So often we are told to be kind, although many of us have the general sense of what that entails very few of us can truly define it at its very core although we have a deep understanding of its profound impact in our lives. When I looked up the definition in the Oxford dictionary it came up as “having or showing a friendly, generous, and considerate nature”.

When Jack and I were speaking about the concept on which to base “kindness economics”, I found myself wondering how do we bring a concept that seems so easy yet hard to explain into a measurable economic principle that can change the world’s relationship with one of the truest currencies of our existence which is treating each other with consideration and generosity.

Then it dawned on me, kindness much like love is a concept that needs no explanation, every human being knows at a fundamental level when they have encountered it. Kindness Economics isn’t about persuading people to believe in the importance of kindness, it’s giving them the tools to implement it in an efficient way, that has a measurable component.

“Economics is the study of scarcity and its implications for the use of resources, production of goods and services, growth of production and welfare over time”

In order to create the tools the questions I need to answer are:

  • How does it positively impact a system (government, country or organisation) when people act with kindness?
  • How does it negatively impact a system when people behave in unkind ways?
  • What is the relation between kindness and humanity?

As I navigate through learning indigenous patterns and thinking, I realise that in many ways that is the answer.

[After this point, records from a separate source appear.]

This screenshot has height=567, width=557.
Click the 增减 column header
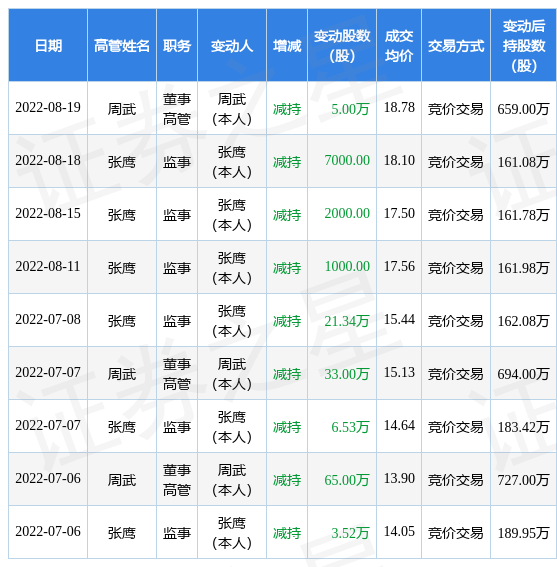tap(287, 46)
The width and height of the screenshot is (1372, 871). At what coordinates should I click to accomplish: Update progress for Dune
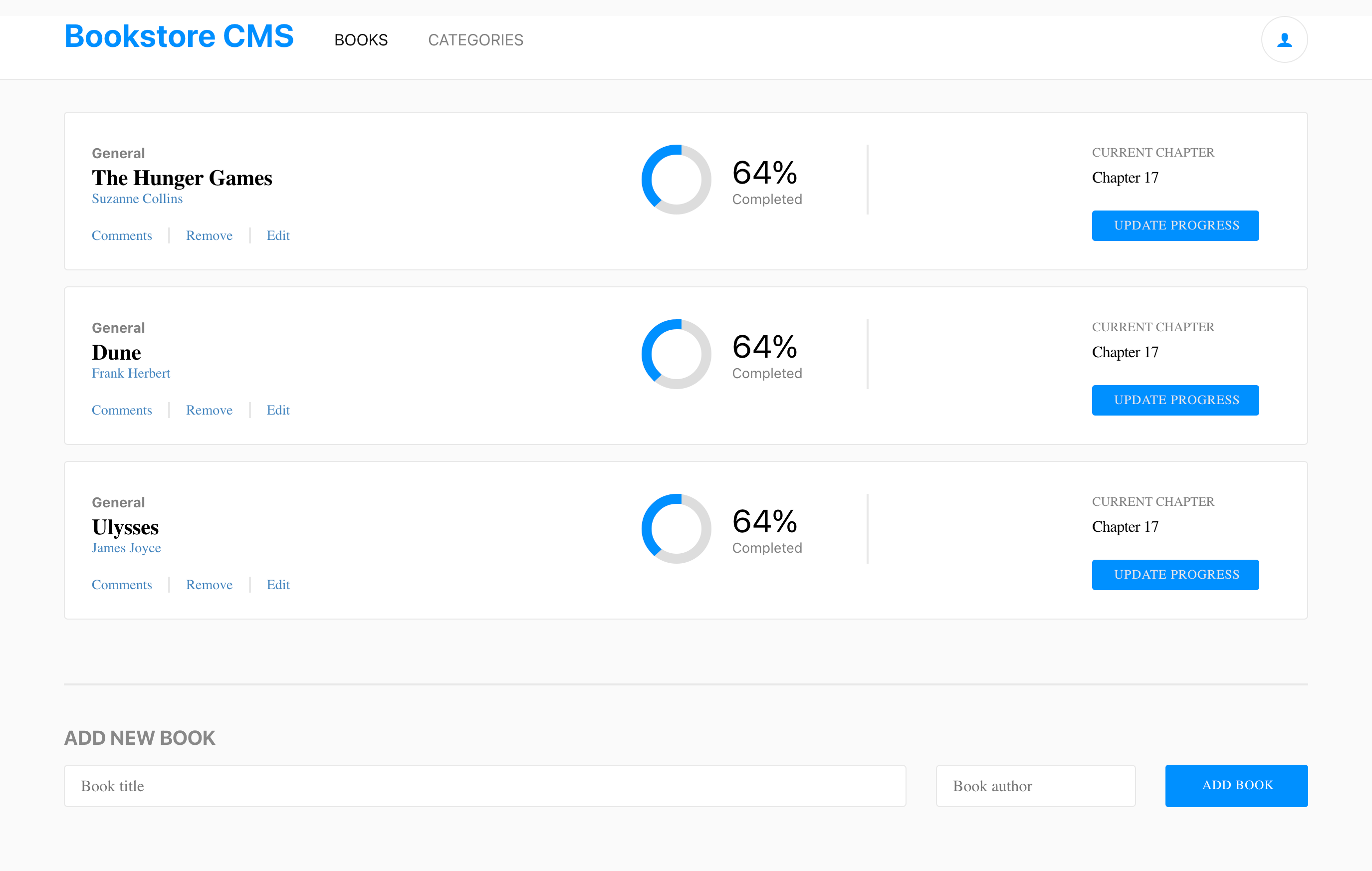tap(1175, 400)
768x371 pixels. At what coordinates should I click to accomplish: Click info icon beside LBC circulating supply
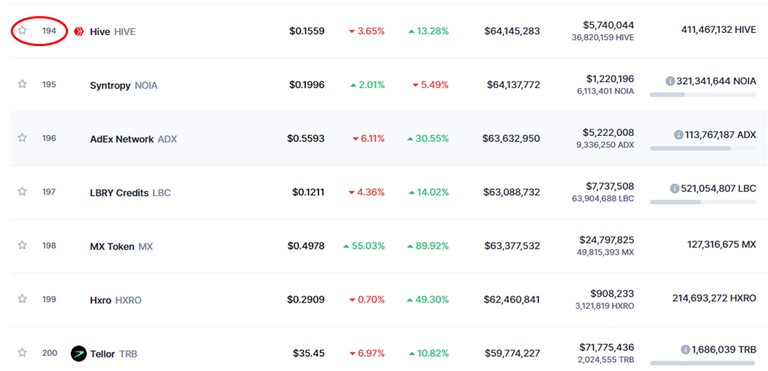674,189
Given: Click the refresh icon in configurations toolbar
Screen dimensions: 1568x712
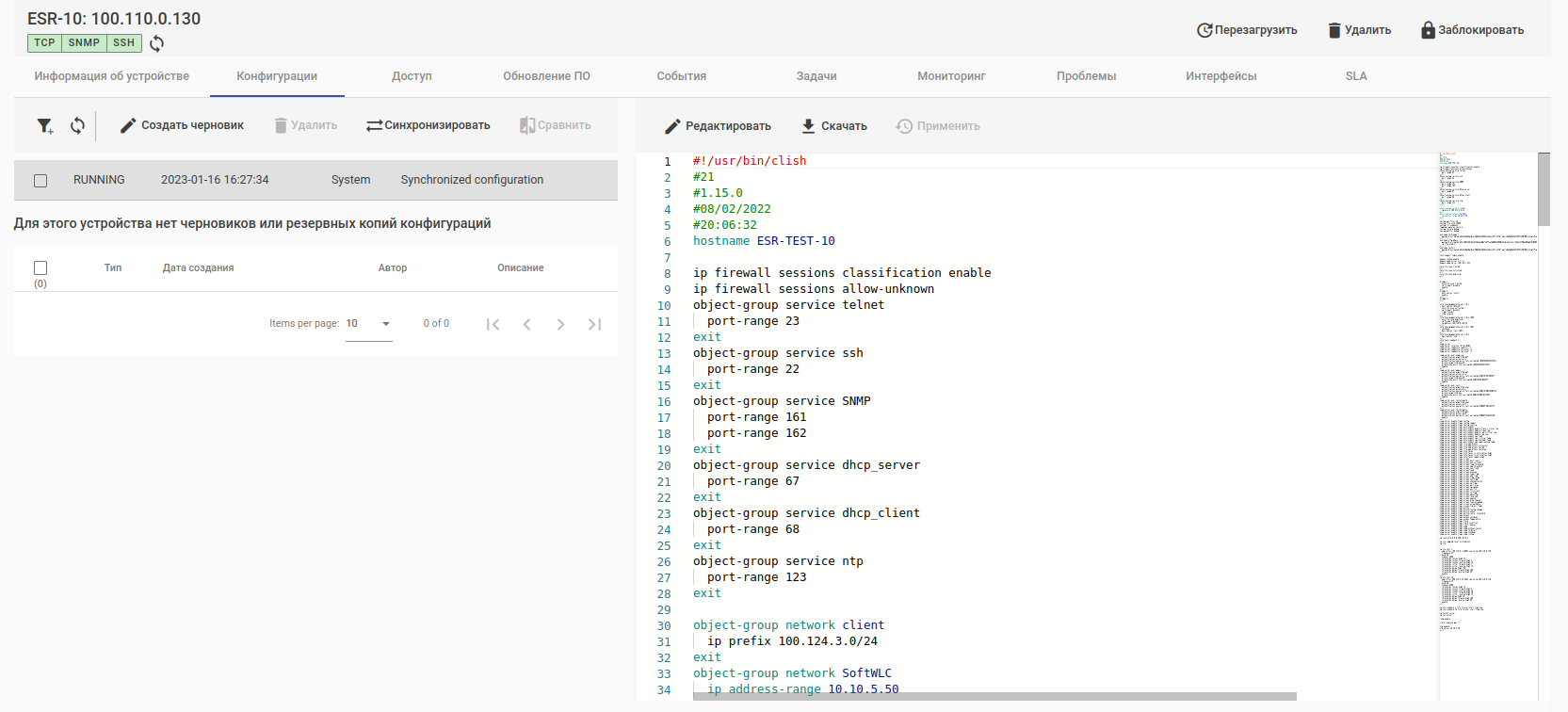Looking at the screenshot, I should click(77, 125).
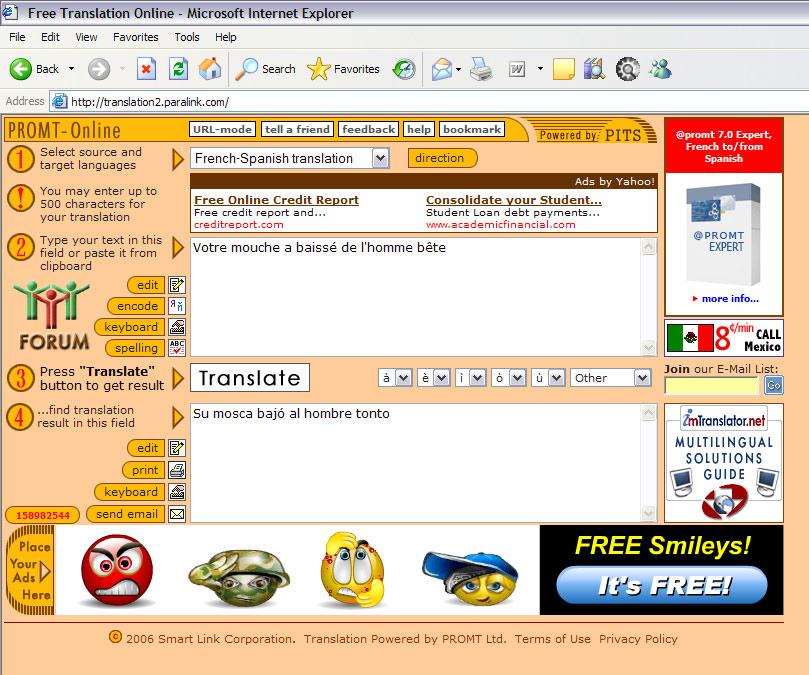The height and width of the screenshot is (675, 809).
Task: Open the Favorites menu
Action: (135, 37)
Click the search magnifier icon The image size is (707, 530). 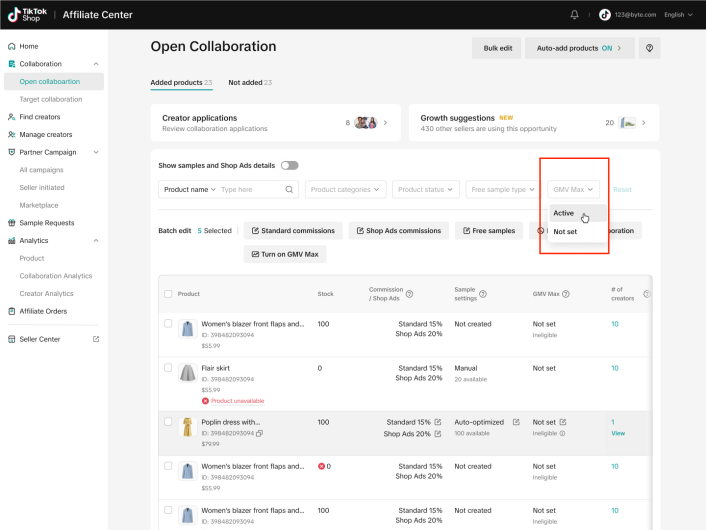coord(290,189)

Humanity has slowly veered away from our deep inner wisdom that we are not separate from anything or anyone around us. Therefore being kind to another is essentially being kind to yourself.

I am learning as I go and my reflections will ebb and flow as I embody a different way of learning and seeing the world. 

The graph below is a quick sketch Jack drew up as we were drafting the initial idea of how Kindness Economics could potentially look, I will begin adding components as I go

Ubuntu is an ancient African word meaning ‘humanity to others‘. It is often described as reminding us that ‘I am what I am because of who we all are’.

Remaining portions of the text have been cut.